Modeling and optimizing set functions via RKHS embeddings

Speaker :

David Ginsbourger

Date :

March 3rd 2020

Abstract:

Abstract: We consider the issue of modeling and optimizing set functions,
with a main focus on kernel methods for expensive objective functions taking
finite sets as inputs. Based on recent developments on embeddings of
probability distributions in Reproducing Kernel Hilbert Spaces, we explore
adaptations of Gaussian Process modeling and Bayesian Optimization to the
framework of interest. In particular, combining RKHS embeddings and positive
definite kernels on Hilbert spaces delivers a promising class of kernels, as
illustrated in particular on two test cases from mechanical engineering and
contaminant source localization, respectively. Based on several collaborations
and notably on the paper “Kernels over sets of finite sets using RKHS
embeddings, with application to Bayesian (combinatorial) optimization” with
Poompol Buathong and Tipaluck Krityakierne (AISTATS 2020, to appear).

Bio:

David Ginsbourger is working mainly as a permanent senior researcher at
Idiap Research Institute where he is heading the Uncertainty Quantification
and Optimal Design group.
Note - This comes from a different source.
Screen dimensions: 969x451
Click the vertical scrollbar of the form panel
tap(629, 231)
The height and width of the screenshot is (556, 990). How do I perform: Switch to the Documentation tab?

He is also holding since 2018 a titular professorship
at the University of Bern, where he has been employed as Oberassistent (2010-2014)
and then Dozent (since his habilitation in 2014), teaching statistics topics and
also optimization methods. A significant part of his research deals with Gaussian
random field modeling and adaptive design of experiments. Further interests include
design and estimation of kernels and parameters, as well as connections between
spatial statistics and functional analysis. From the real-world application side,
he has been working with a number of colleagues both from engineering as well as
from geosciences. In the last years, he and his team have started collaborations
with climate scientists, and also recently with colleagues from medicine.